** PROBLEM **
Filter the records for "will" and keep each line that has it.

** DATASET **
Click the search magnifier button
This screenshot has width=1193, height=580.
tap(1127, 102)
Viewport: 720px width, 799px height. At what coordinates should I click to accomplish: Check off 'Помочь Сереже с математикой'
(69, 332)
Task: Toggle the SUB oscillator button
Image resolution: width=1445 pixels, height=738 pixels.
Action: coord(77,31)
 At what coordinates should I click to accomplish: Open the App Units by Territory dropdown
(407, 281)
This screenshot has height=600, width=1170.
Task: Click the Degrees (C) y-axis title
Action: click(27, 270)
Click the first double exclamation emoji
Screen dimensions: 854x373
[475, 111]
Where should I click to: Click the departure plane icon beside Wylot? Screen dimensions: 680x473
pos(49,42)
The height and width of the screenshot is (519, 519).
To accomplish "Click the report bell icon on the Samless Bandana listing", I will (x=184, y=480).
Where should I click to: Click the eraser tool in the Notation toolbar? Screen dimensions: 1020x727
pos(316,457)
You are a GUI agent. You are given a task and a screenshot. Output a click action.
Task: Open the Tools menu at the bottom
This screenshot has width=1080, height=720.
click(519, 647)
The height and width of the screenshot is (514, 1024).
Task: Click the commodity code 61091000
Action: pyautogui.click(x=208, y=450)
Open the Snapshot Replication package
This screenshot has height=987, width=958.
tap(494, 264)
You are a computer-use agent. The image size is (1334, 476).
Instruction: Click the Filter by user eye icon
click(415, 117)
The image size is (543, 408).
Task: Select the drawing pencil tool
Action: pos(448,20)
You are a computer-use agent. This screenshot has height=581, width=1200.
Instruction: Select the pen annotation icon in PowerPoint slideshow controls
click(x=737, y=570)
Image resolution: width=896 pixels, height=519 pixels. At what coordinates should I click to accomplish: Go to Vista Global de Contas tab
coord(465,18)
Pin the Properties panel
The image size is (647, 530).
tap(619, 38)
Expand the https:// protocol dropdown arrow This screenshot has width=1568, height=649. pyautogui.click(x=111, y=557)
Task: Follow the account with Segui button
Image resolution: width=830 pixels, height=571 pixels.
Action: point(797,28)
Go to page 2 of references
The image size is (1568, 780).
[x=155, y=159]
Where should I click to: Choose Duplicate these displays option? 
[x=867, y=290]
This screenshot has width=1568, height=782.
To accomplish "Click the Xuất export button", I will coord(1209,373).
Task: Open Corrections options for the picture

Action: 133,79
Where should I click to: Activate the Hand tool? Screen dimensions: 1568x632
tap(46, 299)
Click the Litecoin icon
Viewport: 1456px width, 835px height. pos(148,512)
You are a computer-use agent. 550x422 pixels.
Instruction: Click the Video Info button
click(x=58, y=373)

** TASK SOLUTION **
To accomplish "Click the report bell icon on the Samless Bandana listing", I will (x=184, y=480).
To accomplish "Click the Xuất export button", I will coord(1209,373).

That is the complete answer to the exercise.